In my crude attempts to follow Analdo's suggestions, I employed a number of sophisticated tools, starting with pliers, then quickly devolving to an ice pick, a kitchen knife and a big rubber mallet. After all this I discovered that the defective cap was actually catching and turning momentarily every few spins, so simply by twirling it nonstop for 10 or 15 minutes I finally managed to remove it. But in the process I tilted the steam chamber a little too much and spilled the residual water. It spread across the floor in a mucky white cloud. Whoa. Perhaps I should have drained the clean water as well as the dirty water before sticking R2 away in the garage. I sopped up the mess with a dog towel, rinsed out the steam chamber in the bathtub and refocused on the main event in the closet.

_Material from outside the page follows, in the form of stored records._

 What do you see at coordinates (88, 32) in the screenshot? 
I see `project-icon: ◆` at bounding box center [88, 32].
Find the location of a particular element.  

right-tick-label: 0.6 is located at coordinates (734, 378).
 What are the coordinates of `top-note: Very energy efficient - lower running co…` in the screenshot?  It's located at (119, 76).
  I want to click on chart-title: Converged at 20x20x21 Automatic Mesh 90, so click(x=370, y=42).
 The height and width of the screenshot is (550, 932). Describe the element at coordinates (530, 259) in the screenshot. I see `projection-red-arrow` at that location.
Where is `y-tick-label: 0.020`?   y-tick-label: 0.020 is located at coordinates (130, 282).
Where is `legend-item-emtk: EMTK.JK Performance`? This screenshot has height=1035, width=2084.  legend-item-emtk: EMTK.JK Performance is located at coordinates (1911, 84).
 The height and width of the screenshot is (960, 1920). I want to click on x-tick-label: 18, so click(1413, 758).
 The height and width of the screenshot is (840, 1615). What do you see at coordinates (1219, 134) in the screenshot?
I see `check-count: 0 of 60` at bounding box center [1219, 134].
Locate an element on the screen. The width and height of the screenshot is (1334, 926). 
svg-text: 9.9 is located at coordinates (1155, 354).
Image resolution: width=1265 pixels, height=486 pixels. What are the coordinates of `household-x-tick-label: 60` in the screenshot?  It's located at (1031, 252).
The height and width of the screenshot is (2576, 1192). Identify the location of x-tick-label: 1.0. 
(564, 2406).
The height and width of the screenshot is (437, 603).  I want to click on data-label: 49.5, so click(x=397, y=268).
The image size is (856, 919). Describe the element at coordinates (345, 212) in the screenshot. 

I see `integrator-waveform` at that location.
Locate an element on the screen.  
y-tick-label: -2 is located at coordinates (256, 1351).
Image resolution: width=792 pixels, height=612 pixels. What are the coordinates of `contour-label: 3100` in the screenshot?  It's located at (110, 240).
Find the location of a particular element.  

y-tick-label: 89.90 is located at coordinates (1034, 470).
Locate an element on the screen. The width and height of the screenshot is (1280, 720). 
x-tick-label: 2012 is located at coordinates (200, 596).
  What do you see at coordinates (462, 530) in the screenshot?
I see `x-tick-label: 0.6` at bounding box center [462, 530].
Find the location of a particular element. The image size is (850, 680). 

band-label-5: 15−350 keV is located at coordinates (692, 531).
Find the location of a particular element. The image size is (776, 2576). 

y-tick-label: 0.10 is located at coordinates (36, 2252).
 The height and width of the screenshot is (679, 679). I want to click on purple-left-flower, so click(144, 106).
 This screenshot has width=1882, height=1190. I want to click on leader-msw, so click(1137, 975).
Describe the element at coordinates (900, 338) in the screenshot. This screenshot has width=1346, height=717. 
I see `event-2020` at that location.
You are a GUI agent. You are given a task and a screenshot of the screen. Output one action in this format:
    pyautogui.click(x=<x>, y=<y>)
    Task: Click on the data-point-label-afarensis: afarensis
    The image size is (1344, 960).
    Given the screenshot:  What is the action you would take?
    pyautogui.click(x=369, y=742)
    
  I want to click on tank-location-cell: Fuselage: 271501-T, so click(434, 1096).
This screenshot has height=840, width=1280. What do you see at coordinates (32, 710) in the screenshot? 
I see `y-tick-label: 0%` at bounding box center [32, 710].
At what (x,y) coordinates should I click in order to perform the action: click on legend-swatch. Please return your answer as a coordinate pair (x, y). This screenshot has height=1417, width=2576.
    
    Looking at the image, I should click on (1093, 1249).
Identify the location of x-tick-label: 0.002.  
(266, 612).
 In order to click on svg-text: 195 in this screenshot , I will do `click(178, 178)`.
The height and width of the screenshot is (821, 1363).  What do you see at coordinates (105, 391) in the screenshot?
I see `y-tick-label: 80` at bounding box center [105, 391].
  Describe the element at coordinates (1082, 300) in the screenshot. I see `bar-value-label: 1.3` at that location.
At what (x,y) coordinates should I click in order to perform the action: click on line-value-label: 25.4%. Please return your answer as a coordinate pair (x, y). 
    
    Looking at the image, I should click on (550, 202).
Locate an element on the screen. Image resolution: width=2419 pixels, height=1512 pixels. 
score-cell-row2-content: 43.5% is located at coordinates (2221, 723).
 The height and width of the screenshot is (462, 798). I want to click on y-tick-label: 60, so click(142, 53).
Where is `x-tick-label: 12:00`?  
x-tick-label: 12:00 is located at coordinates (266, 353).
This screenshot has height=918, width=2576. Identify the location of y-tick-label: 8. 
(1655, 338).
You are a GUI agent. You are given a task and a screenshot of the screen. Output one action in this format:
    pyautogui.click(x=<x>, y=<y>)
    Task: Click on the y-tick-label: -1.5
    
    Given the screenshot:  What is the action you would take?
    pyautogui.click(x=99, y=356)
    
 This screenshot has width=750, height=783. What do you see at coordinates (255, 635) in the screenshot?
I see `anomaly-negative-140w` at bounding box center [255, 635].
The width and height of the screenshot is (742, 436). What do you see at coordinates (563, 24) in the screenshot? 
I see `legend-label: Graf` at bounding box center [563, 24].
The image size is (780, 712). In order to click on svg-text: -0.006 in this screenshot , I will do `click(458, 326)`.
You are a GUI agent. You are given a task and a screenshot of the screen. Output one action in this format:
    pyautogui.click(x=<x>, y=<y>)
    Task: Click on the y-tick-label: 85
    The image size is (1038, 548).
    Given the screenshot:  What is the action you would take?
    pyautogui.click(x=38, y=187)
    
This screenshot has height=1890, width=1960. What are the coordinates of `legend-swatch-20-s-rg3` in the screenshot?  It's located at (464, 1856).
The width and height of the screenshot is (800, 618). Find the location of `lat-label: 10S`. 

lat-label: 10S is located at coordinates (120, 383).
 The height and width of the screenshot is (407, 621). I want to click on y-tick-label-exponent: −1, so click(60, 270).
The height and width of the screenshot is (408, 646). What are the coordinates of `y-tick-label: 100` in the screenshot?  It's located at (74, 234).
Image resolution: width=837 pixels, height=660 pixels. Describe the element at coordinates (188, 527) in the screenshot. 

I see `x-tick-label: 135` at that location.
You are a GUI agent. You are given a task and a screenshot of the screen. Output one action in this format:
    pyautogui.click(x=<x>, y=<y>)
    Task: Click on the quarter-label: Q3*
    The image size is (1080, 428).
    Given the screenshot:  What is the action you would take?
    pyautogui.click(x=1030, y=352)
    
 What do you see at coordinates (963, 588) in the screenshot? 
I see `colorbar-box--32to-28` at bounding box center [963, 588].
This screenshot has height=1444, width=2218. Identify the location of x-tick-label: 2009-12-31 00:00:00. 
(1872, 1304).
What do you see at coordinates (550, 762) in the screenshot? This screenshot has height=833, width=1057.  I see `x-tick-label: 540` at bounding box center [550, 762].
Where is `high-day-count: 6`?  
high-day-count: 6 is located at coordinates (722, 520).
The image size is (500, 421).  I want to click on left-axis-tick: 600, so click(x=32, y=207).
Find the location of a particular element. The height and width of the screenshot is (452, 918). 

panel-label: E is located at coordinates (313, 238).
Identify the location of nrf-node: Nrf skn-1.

I didn't want to chance refilling the machine and replacing the cap. Who knew if I'd ever get it off again? Better to wait for the new one Analdo was shipping me. So I called Bob for advice. "Well," he said, "the wet vac still works, right?" I didn't like where this was going, but I had to do something. So I ended up handcleaning the carpet (yes, I know) and using R2D2 to suction out as much moisture as possible. By the time I'd finished the job, I'd had to clean and disinfect the entire bathroom floor, R2D2, the sink, the bathtub, the dog towels, my clothes and, oh yes, me. I looked at the clock when I finally came out of the shower. It was 2:30 in the afternoon. And still I had to go to FedEx and call the satellite t.v. people before I could even think about getting any actual work done. Yeah. One of those days. I wonder. How much worse could it have been if I'd just stayed in bed?